Sunday, July 17, 2011

Getting Into An I Pad-dy: Newspapers

I Pad, U Pad, Wii Pad. We all Pad together.

Unfortunately, for Apple and for newspaper and magazine publishers, we don't. We may in some distant future. But for now, we pad as a small minority.

The publishers are ambivalent to this future. They would happily dispense with one of their biggest cost bases - printing - but they are no nearer creating a business model that satisfactorily digitalises and monetises hard copy into oblivion. Ah but the iPad will be that model. Some might think so; some, like Steve Jobs, would hope so. But the mere newspaper-reading mortal continues to be a Steve Unjobsworthy who hasn't become an Apple organisation man and hasn't been commanded by the contemporary tablets of stone, the ostentatiously styled modern miracle of the iPad tablet and its peers.

There's bad news for newspaper publishers; good news for publishers of magazines. PriceWaterhouseCoopers have reported that whereas revenue from digital magazines is set to "sky rocket", thanks to the iPad, sales of subscriptions of newspapers in this digital form will not be sufficient to offset the fall in print sales.

The iPad is many things, but essentially, for many of its products, its newspaper products, it is merely a digital replacement of the hard copy. The hype, and that also for the iPhone, the Android and any other current-day trickery you care to mention, outstrips the reality. There are many, many users of course. But this doesn't mean that newspapers will suddenly disappear. As pointed out by the UK firm Enders Analysis: "Ten million pay for a daily newspaper in the UK. They spend roughly 30 pounds a month each. There will not be 10 million people spending 30 pounds a month on the iPad any time soon".

In a way, the iPad is an experiment, as is much digital and internet publishing. It is worthwhile playing with, but it is only one aspect of the digital future. Newspaper publishers who see it as the only holy grail of a prosperous non-print new world are seriously deluding themselves. Experiments need to be conducted in different ways, and one is to create a wholly new product (or products) with its own revenue stream. It's thinking out of the box, but the fear is that publishers will be seduced into boxing themselves solely inside the iPad tablet box.

All of which brings us to the "Majorca Daily Bulletin". It is now iPad-able, online in full. At a price. Part of a service under the non-snappy moniker of Kioskoymas, through which we are told "the most complete offer of press of quality" is available, the Bulletin is the only English paper in what is an online iPad-oriented system for Spanish newspaper and magazine publishers. A bizarre aspect of this service, were you minded to want to subscribe to the paper, is that you would need to read Spanish. Obviously you would. They're not going to have an English version to guide you through the online registration and payment process when the service is meant to be for Spanish readers.

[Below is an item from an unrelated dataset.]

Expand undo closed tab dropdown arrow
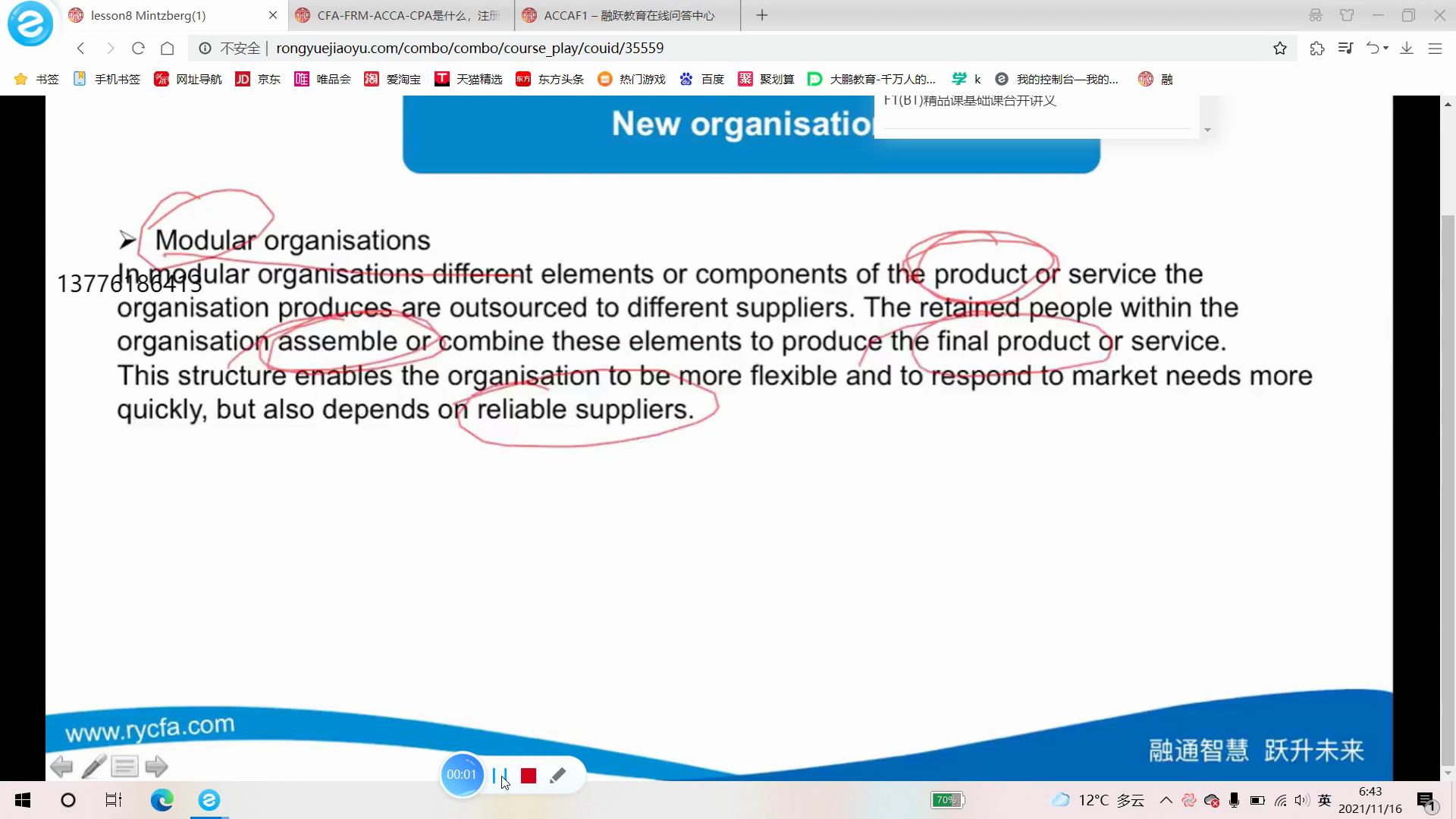Viewport: 1456px width, 819px height. pyautogui.click(x=1386, y=49)
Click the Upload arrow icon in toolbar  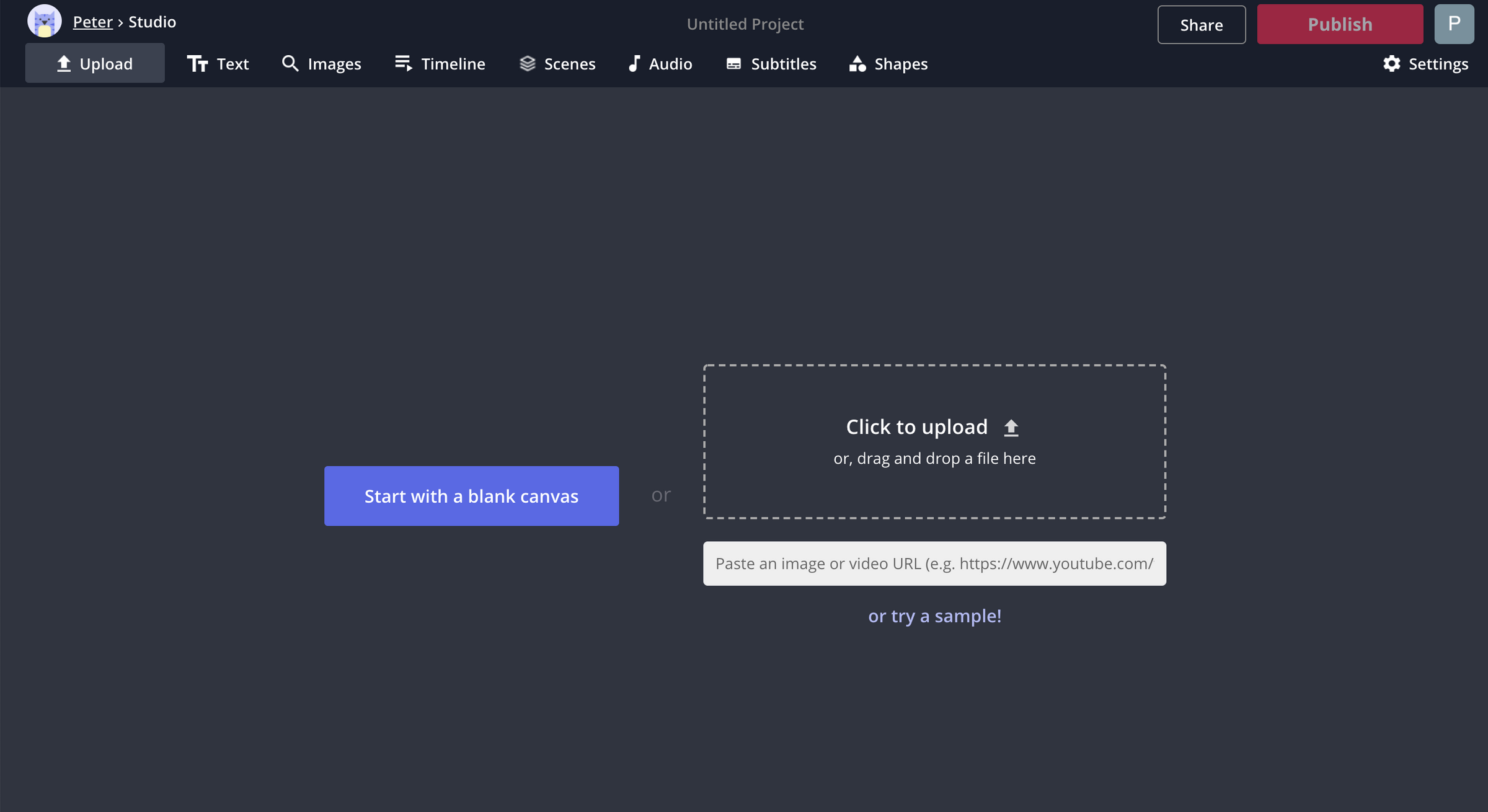click(63, 64)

And subscription is a not unimportant element. Getting the punter to buy a month or more ahead does wonders for cash planning in the uncertain digital world but it runs counter to consumer psychology. Subscriptions to hard-copy newspapers have only ever been a small part of publishers' businesses. Readers habitually buy daily, a truism for a daily publication. Why would you stump up in advance when you haven't in the past? News International is facing this conundrum along with other more pressing matters.

A solution is an incentive. Yet from what I can make out, unless you have a multiple subscription, i.e. to at least more than one title through Kioskoymas, you pay the going rate. And unless you, as an English reader, are inclined to also read Spanish papers or even able to, then you are not going to have a multiple subscription. Moreover, a month seems to be the minimum subscription period, this being unlike other services which enable you to pay daily.

And one of these services is Orbyt. This was launched last year and features "El Mundo", "La Razón" and other Spanish papers as well as magazines. So Kioskoymas is a rival and a less elegant one than Orbyt, if the websites of the two services are anything to go by. The competition with Orbyt is probably quite significant. The Bulletin is part of the Grupo Serra stable, of which "Ultima Hora" is its biggest-selling paper. And "Ultima Hora" is a competitor with the Balearics version of "El Mundo". For it to have an iPad presence as a rival makes sense, and you wonder if this is the main reason why The Bulletin is now iPad-able; it has been bundled in, but it is "Ultima Hora" that really matters.

The Bulletin might gain from this service, it might not, but fundamentally it cannot be seen as the be all and end all, and this is the message for any newspaper publisher. The iPad is basically a means of cannibalising the product. It is a replacement technique more than it is a new-product technique and it is the latter that publishers need to work on.